Petite
chronique de Chaville. Influence du père Pittar. humilité. Embarras financiers. Désir d'apostolat: il serait doux à MLP. de finir sa vie au milieu des
pauvres.
Chaville,
30 janvier 1872
Mon cher ami et fils en N.S.,
Je voulais répondre promptement à votre amicale lettre, un malaise de santé
d'abord, et hier la fête de St François de Sales m'ont obligé à
quelque retard.
Les détails dans lesquels vous voulez bien entrer concernant nos maisons
d'Amiens et de Tournay sont plus rassurants et de meilleur augure que je
n'osais l'espérer; c'est un témoignage de plus de la bonté divine qui supplée
partout à nos insuffisances en voyant, je suppose, que nous avons la sagesse de
les reconnaître et de nous en humilier.
La maison de Chaville, en grande partie, s'est rendue hier, dès le matin, à
Vaugirard pour la fête qui s'est très bien passée. M. Lantiez a parlé à la
messe très convenablement, et M. Hello fort aimablement aux vêpres. J'ai dû
m'absenter une partie du jour pour me traîner, tant bien que mal, près de M.
Guillemin, Président de la Conférence St-Sulpice, fort gravement atteint par
une sorte d'abcès au cou, à peu près de la même façon que le p. Gratry, retenu
en Suisse par un mal pareil. J'ai trouvé ce vieil ami (il a 80 ans passés) fort
changé et abattu; il se recommande à nos prières. Il a abandonné les médecins
pour se mettre aux mains d'un guérisseur dont le traitement par les simples lui
réussit mieux, assure-t-il. A Vaugirard, la journée a été agréable dans son
ensemble. MM. Hello et Maignen, invités à manger au Noviciat, ont été fort
satisfaits de l'ordre de l'exercice et de la bonne tenue des frères. Ils en
conçoivent les meilleures espérances pour l'heureuse influence qu'exercera chez
nous la présence du r.p.

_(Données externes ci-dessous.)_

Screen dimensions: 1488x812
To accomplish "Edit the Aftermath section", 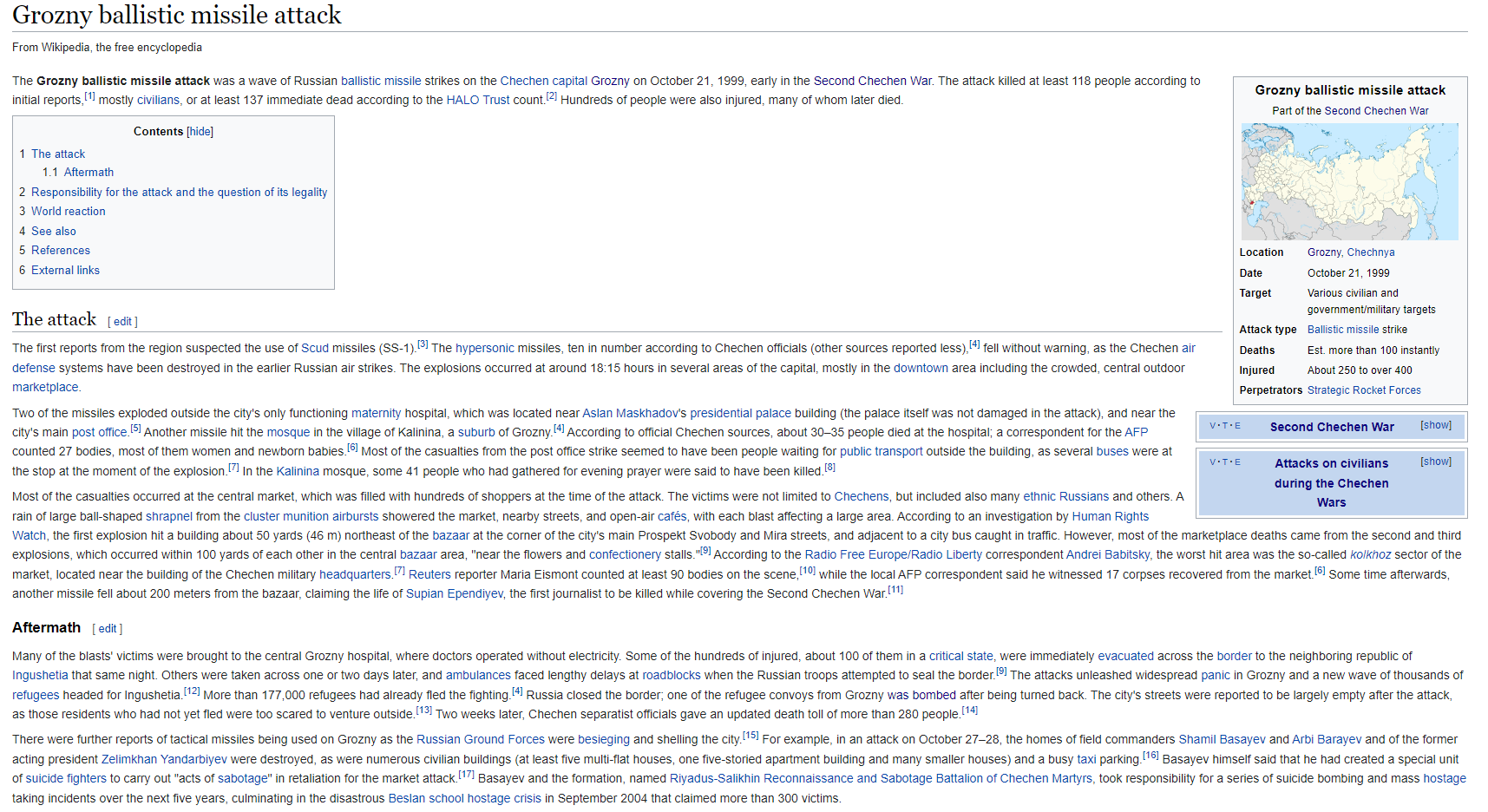I will (108, 629).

Pittar; enfin commencent à poindre cette modestie et
cette composition religieuse qui nous manquaient et dont nous souhaitions tant
la venue; le pas en avant, à faire par cette pauvre petite Congrégation, se
fait donc, la voilà en marche; daigne le Seigneur la soutenir durant la route!

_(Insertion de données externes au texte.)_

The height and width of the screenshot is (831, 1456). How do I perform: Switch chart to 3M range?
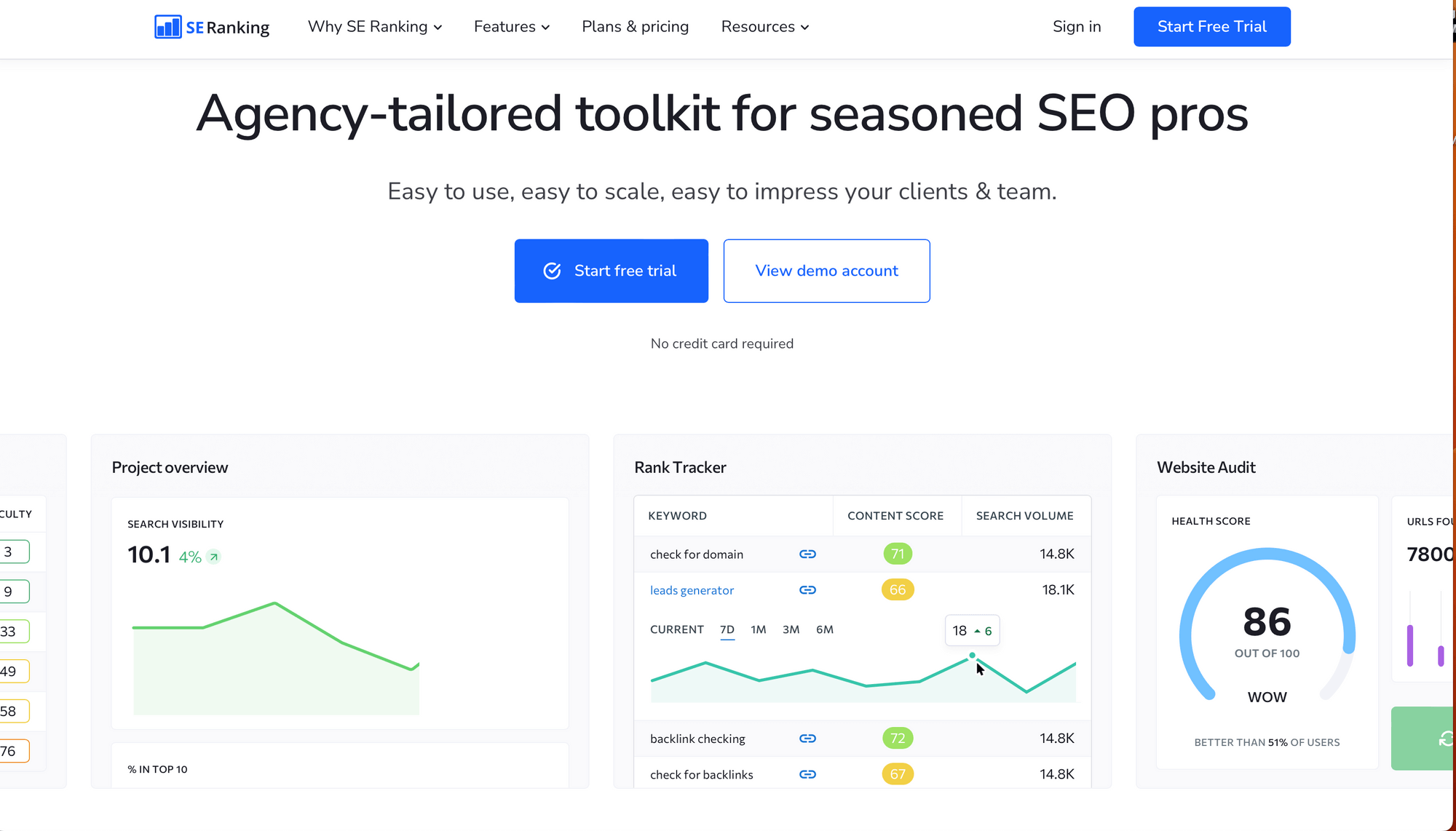pyautogui.click(x=791, y=630)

Le soir, le bon Père a égayé la soirée en chantant, et aussi en lisant un
dialogue qu'on a trouvé très plaisant. J'avais dû, pour moi, me retirer à la
tombée du jour, ma petite voiture ne marchant pas sûrement dans l'obscurité.
En faisant mon examen le jour de St François de Sales, j'ai trouvé
que, deux ou trois fois, au Conseil, j'ai donné mon avis d'une façon tranchante
et pas assez calme; c'est l'effet d'une impressionnabilité qui cède
au premier mouvement et devance la réflexion; je crois qu'il serait
mieux, si vous n'y voyez pas d'obstacle, que j'énonçasse mon sentiment après
nos autres frères; du reste, averti par cette surprise, je me tiendrai sur mes
gardes afin d'éviter quelque rechute; je n'oublierai pas, je l'espère, que mon
rôle presque unique est désormais de prier pour tous et de concourir à l'union
cordiale entre tous; j'y tendrai de tout mon bon vouloir.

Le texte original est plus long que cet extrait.